> _CONSIGNES DE TRAVAIL_:
1 – Traduisez en anglais la phrase suivante du texte de lecture : « Le rôle de l’OMS est principalement de fournir des informations. »
2 – Recopiez sans rien changer le passage du texte de lecture qui commence par « Pour quelles raisons? » et se termine par « qu’elle peut faire. ».

Il est frappant de constater que les femmes chefs de gouvernement sont plus prudentes et prennent moins de risques. Ce n’est pas le moment d’être téméraire, car nous jouons avec la vie, la santé et les moyens de subsistance de nombreuses personnes. Si vous regardez trois pays où la situation a déraillé – les États-Unis, le Brésil et l’Angleterre – vous voyez un certain schéma dans la personnalité des dirigeants. Ils sont tous accros au risque.
Pourquoi l’Organisation mondiale de la santé semble-t-elle si impuissante ?
Beaucoup de gens ne comprennent pas ce que l’OMS peut faire et ne pas faire. C’est une organisation qui s’occupe simultanément de l’hypertension, des accidents vasculaires cérébraux, des accidents de la circulation, de l’anémie, de l’obésité, des morsures de serpent, des maladies mentales et des épidémies. L’OMS doit s’occuper de toutes ces questions de santé en même temps, mais n’a pas de pouvoir réel.
Pour quelles raisons?
L’OMS a des pouvoirs très limités. Elle oblige ses États membres à notifier tout nouvel agent pathogène, comme la Chine l’a fait pour le coronavirus le 31 décembre. Si un agent pathogène dangereux commence à se propager, l’OMS peut déclarer une urgence médicale internationale, ce qui s’est produit le 30 janvier. C’est tout ce qu’elle peut faire.
Ensuite, chaque pays sera responsable de la lutte contre la pandémie.
Exactement, les différents États décident de la manière dont ils gèrent la menace et des mesures qu’ils prennent. Le rôle de l’OMS est principalement de fournir des informations. Ce n’est pas une force de police sanitaire internationale. Pour que cela soit possible, il faudrait que les 194 États membres acceptent de donner ce pouvoir à l’OMS.

> _DONNÉES EXTRAITES_:
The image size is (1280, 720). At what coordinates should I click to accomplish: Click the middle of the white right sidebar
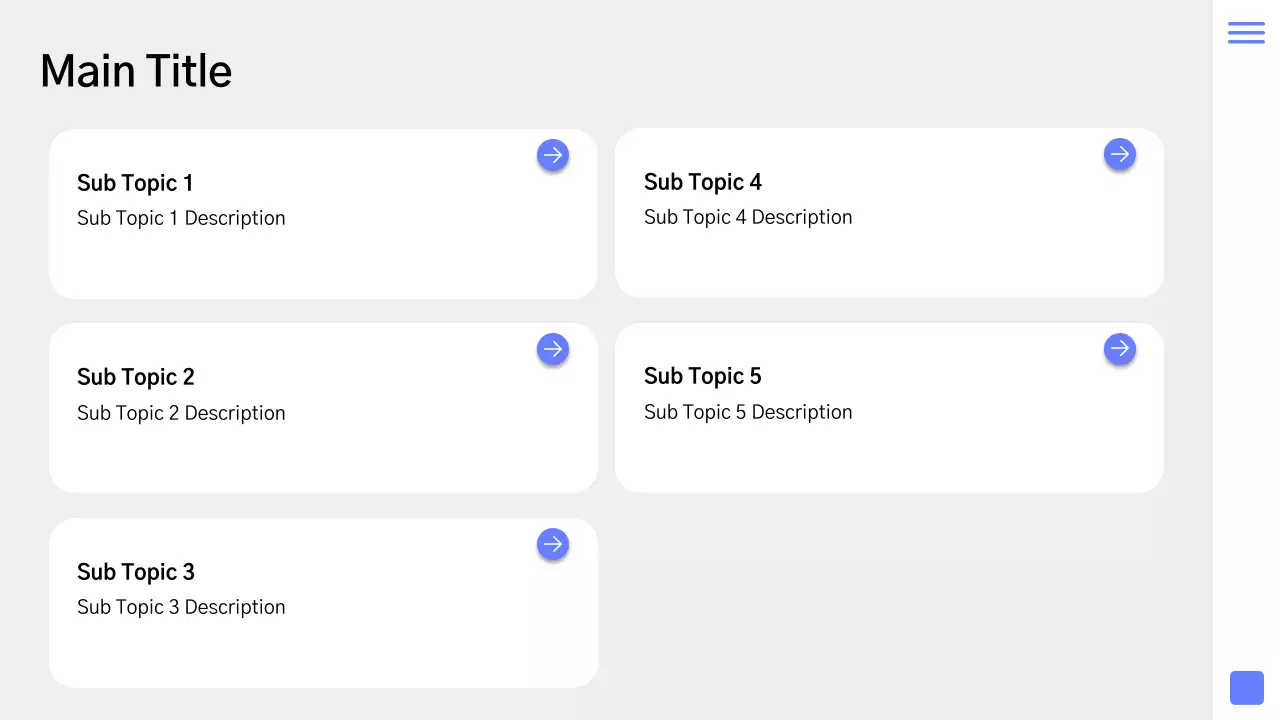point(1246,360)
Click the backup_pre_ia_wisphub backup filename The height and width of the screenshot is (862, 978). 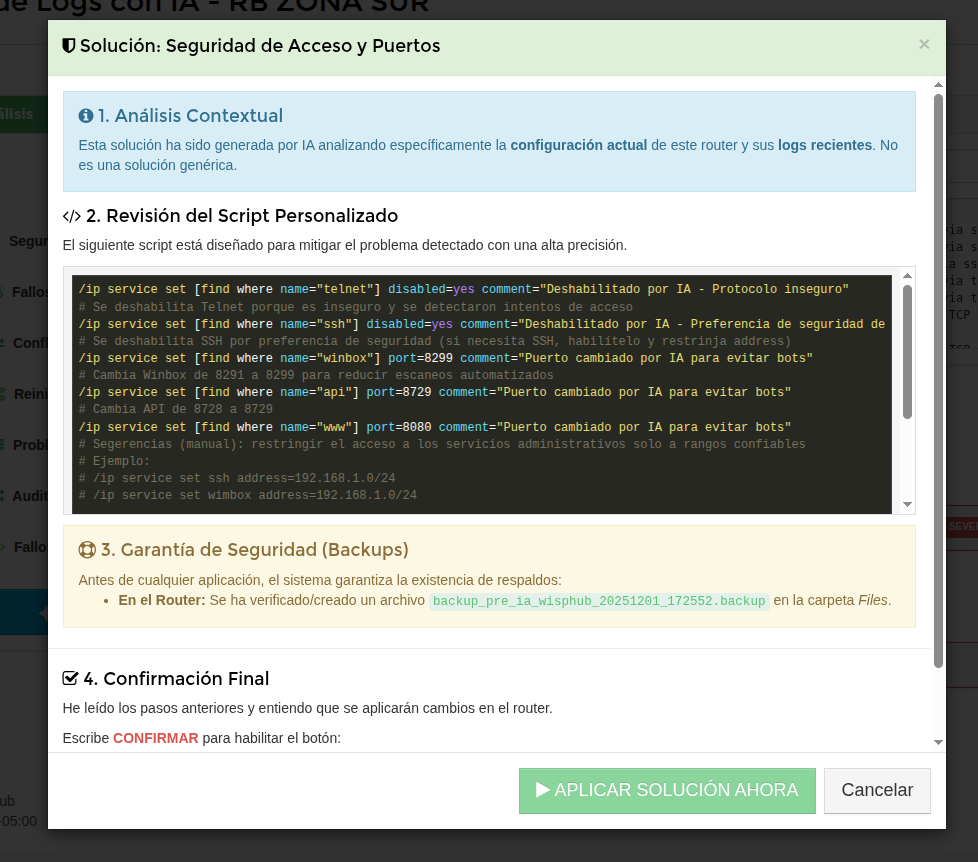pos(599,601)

...

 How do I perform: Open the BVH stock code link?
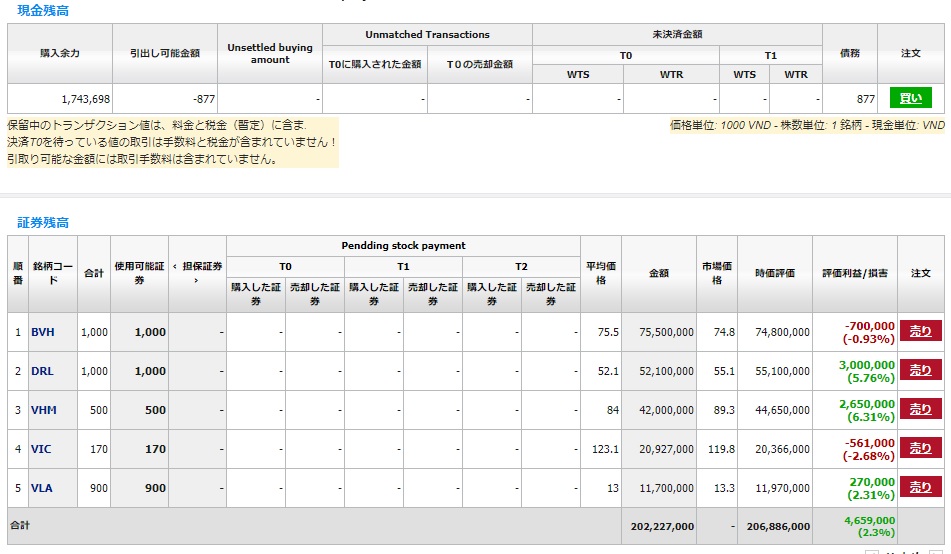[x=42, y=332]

--

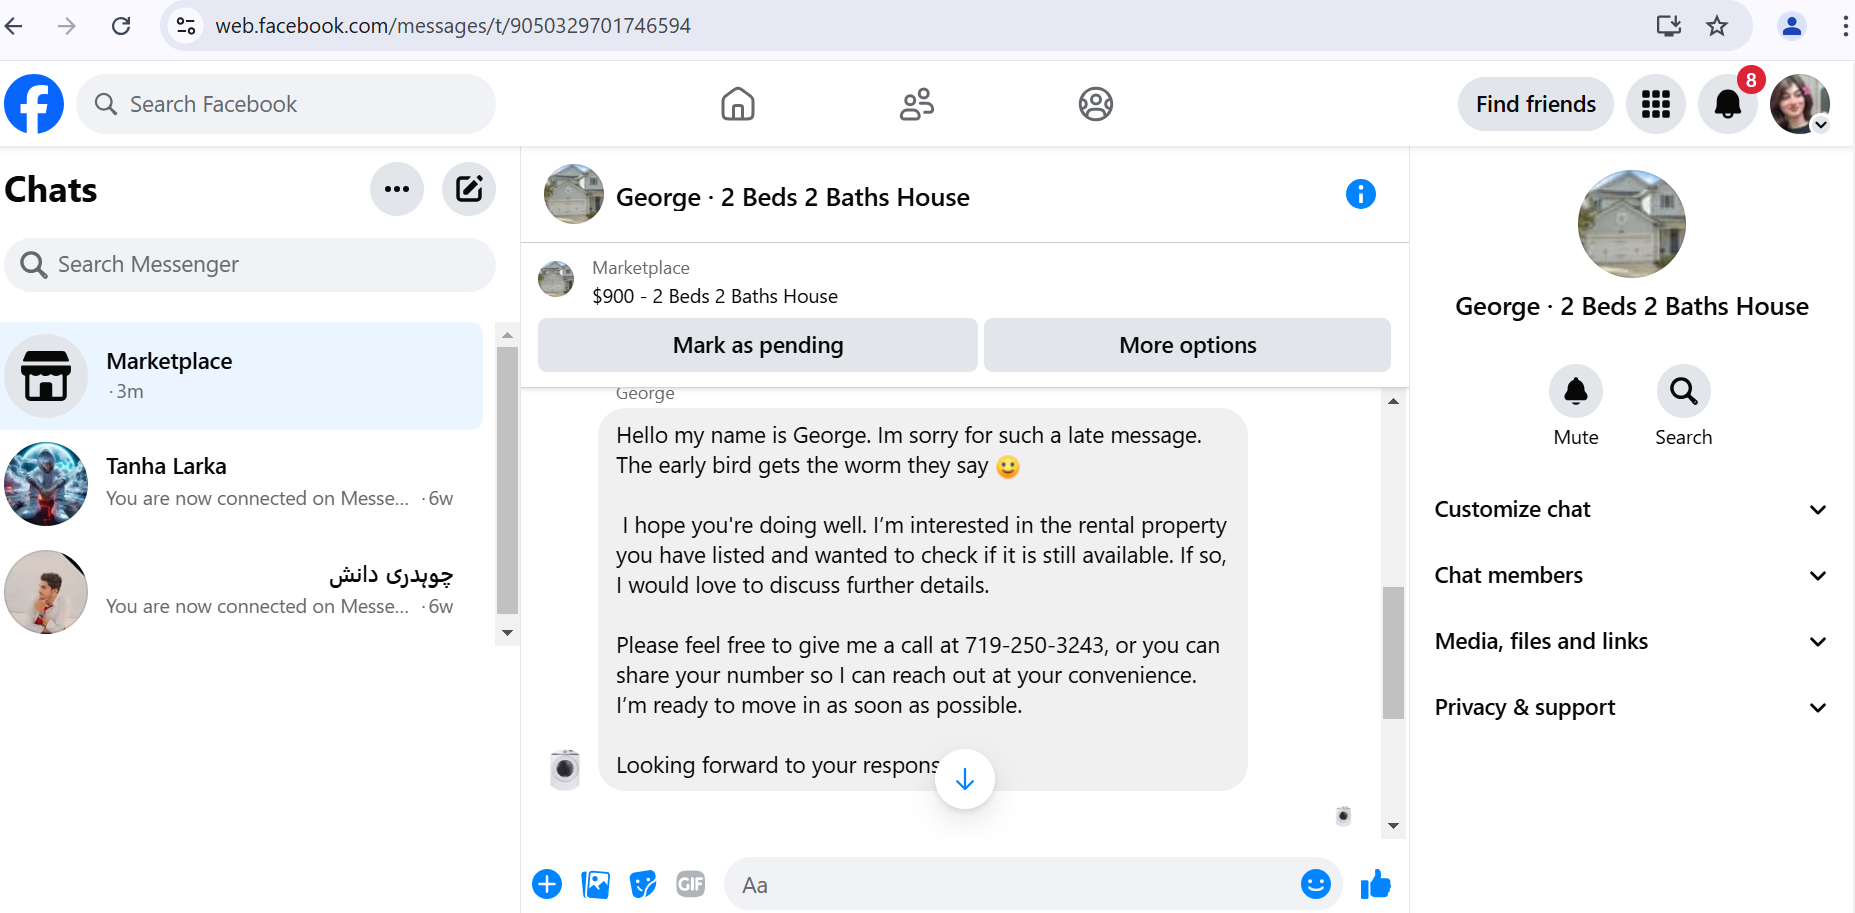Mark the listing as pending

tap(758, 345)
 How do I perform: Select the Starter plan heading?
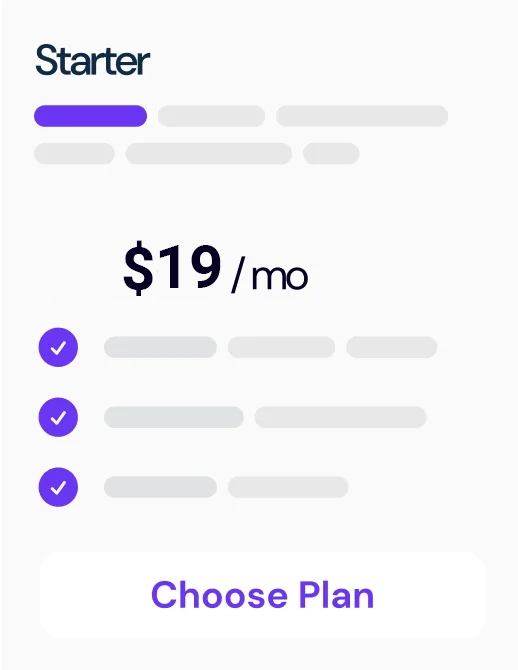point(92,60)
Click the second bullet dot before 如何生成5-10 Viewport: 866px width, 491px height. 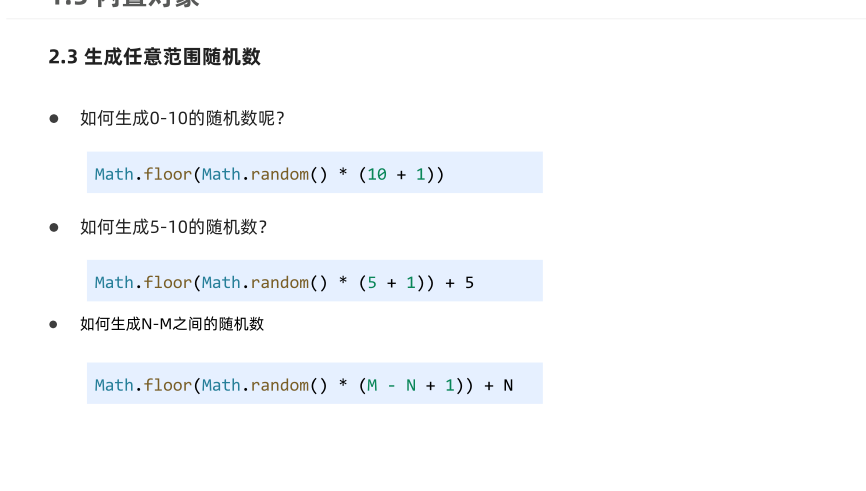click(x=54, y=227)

> _LISTE DES CORRIGÉS_:
1 – The WHO's role is mainly to provide information.

2 –
Pour quelles raisons?
L’OMS a des pouvoirs très limités. Elle oblige ses États membres à notifier tout nouvel agent pathogène, comme la Chine l’a fait pour le coronavirus le 31 décembre. Si un agent pathogène dangereux commence à se propager, l’OMS peut déclarer une urgence médicale internationale, ce qui s’est produit le 30 janvier. C’est tout ce qu’elle peut faire.